We boarded a bus and as it moved further from the airport the crowds began to thin and all the adrenaline and anxiety slowly ebbed away. That’s when I realised how hungry I was. With so much commotion I had forgotten to eat that day. We dropped the bags in the hotel room and went in search of food. I had done my research and there was a list of things we wanted to try. At that moment the list was gone and the only goal was that the restaurant was close to the hotel and still open.
The first meal
We rushed through the glass door but once inside the typical Vietnamese restaurant with an overabundance of bamboo wood and soft traditional music in the background we stood by the entrance, hesitant. We looked at each other, wondering if perhaps we had arrived too late to be served. It was well past ten and the only two occupied tables had the guests scrapping the reminders of their meal.
As I opened my mouth to ask the hostess if we could still get any food, I was preparing myself for a regretful no. It would be the right ending of a terrible day. Instead she nodded and took us to a secluded table by the window. Swiftly we were handed the menus and our ordered beer arrived moments later. My noodles with shrimp and my husband’s yellow curry soon followed.
Now I am not sure if it was the best drinks and food we had ever tasted, then it certainly felt that way. What had impressed me? I don’t think it had anything to do with the food itself, though I would be doing them a disservice if I didn’t mention it was good. But if I had this same meal back at home, I wouldn’t still be thinking about it months later. It wouldn’t have made me remember all the first meals I’ve had abroad.
An overture to an adventure
There’s something special in arriving into a foreign country, an unknown place, where I feel a bit out of my depths, uncertain. That first meal thus represents more than just a way to satisfy my hunger, it gives me a sense of comfort and reassurance that everything will be alright.
In prehistoric times you had to master your surroundings to be able to catch food and be sated. Travel awakens that primitive feeling in me. Not that I go around cities chasing animals but I do remember every first meal I ate when first arriving in a new place. It’s always an overture, a welcome before I am ready to delve deeper and explore further.
A special meal at home
It’s different at home. I can’t tell Monday’s lunch from Wednesday’s. To remember it, it would have to be truly exceptional.
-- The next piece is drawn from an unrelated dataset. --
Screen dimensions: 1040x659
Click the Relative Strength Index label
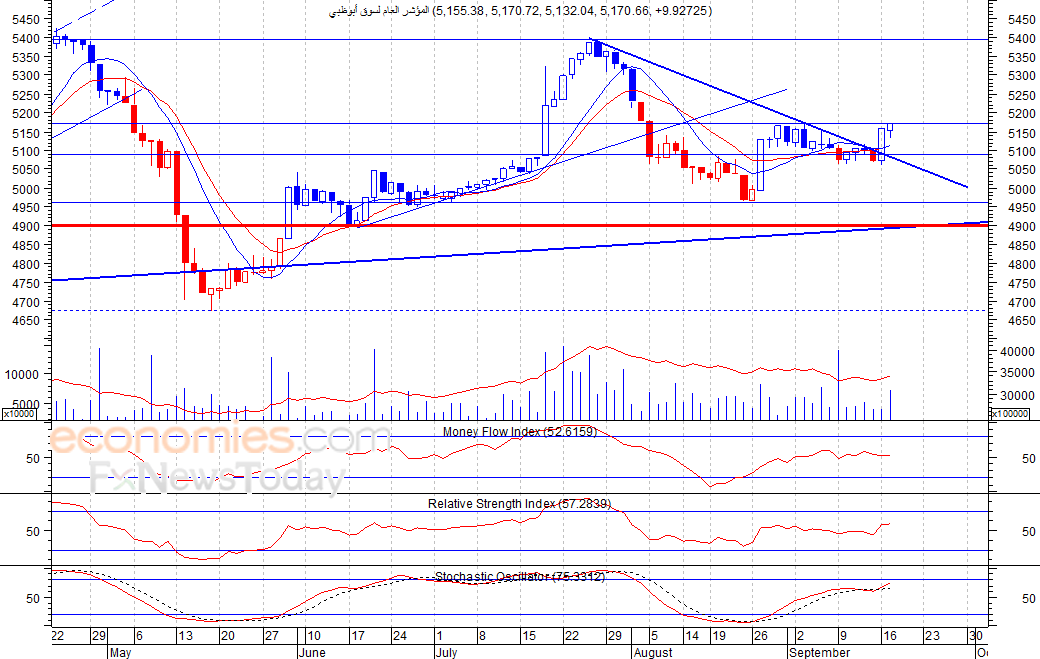click(x=519, y=504)
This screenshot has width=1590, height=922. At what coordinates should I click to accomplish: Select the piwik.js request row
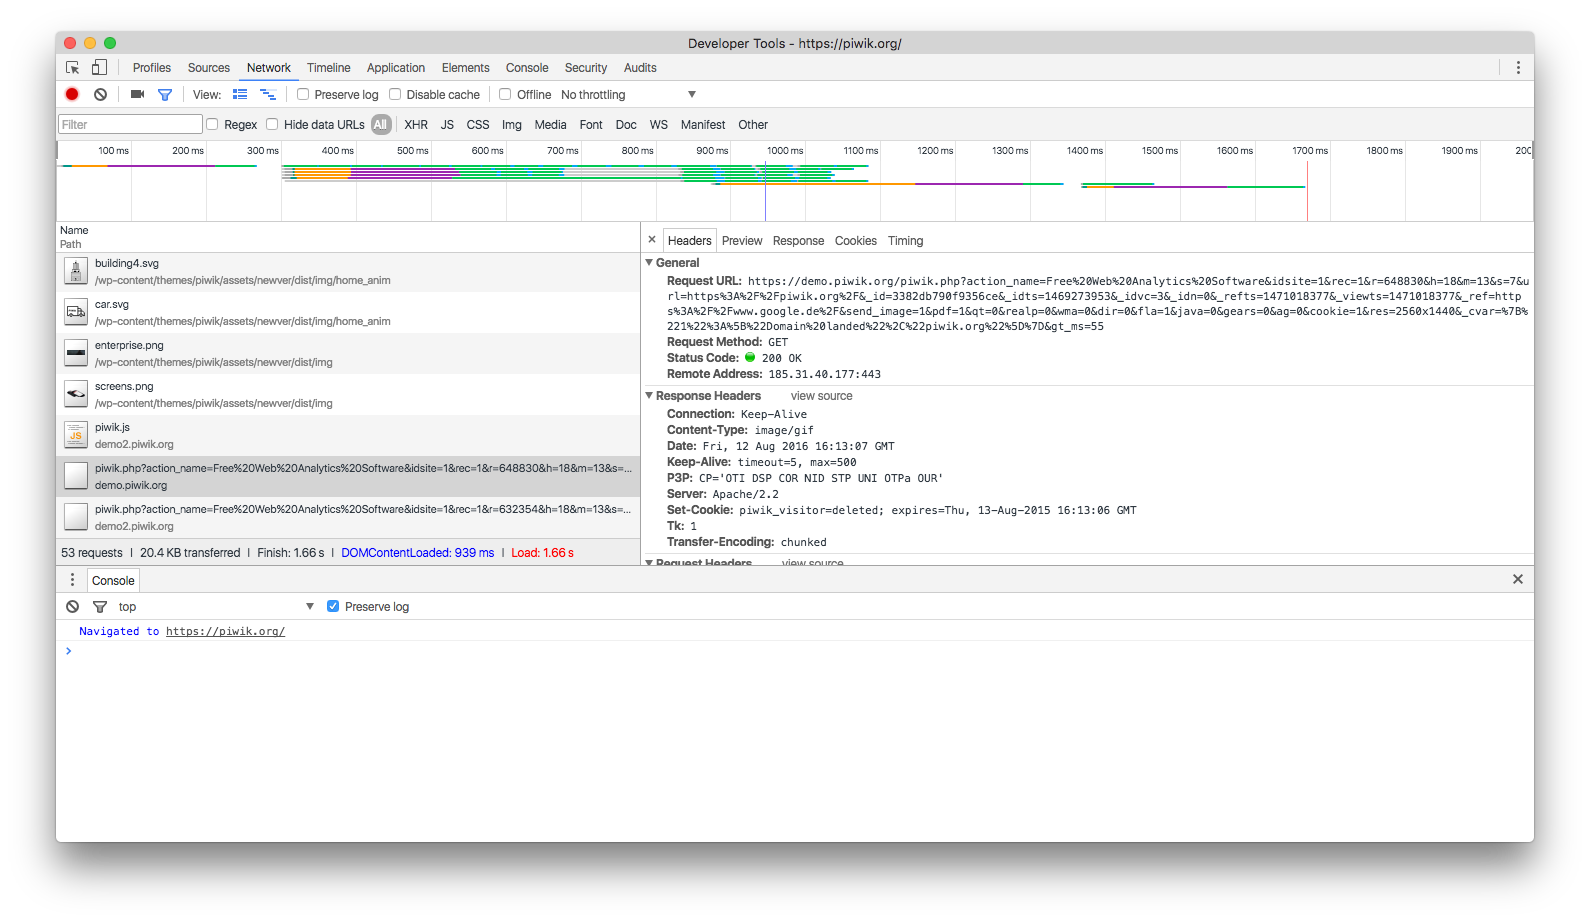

Until we got back home from Berlin and Slovenia announced the pandemic, closed schools, restaurants, and cafes, everything.
We went to the shops and were greeted by empty shelves where until yesterday there was plenty. We had to look around to buy meat, fruits, vegetables almost like the hunters and gatherers of the times past. I can recant every single item we purchased. I recall every single meal we ate the first week. And just like that first meal abroad, these were far from perfect.
But I could taste the welcome to a new reality, could feel the proverbial pat on my back easing my uncertainty.
At the beginning that’s all I needed, but as time went by, I was ready to explore, to let the food transport me to the places we weren’t able to visit, since the lockdown. Just like in Berlin, when after that first meal we had gone on and tried the food the city was famous for such as the currywurst and the Berliner pastry. At home gradually the chicken soup, mashed potatoes, and pasta, were replaced with chili con carne, chicken Korma and Chinese takeaway.
I’ve learned that the perfect meal has little to do with the impeccable technique and expensive ingredients. Because food is not just for sating our physiological needs of hunger, the role of food in our lives is much bigger, from comforting to inciting. It’s how well it answers what you need at that exact moment.
Like many things in life the meals we enjoy the most are about what we make out of given circumstances.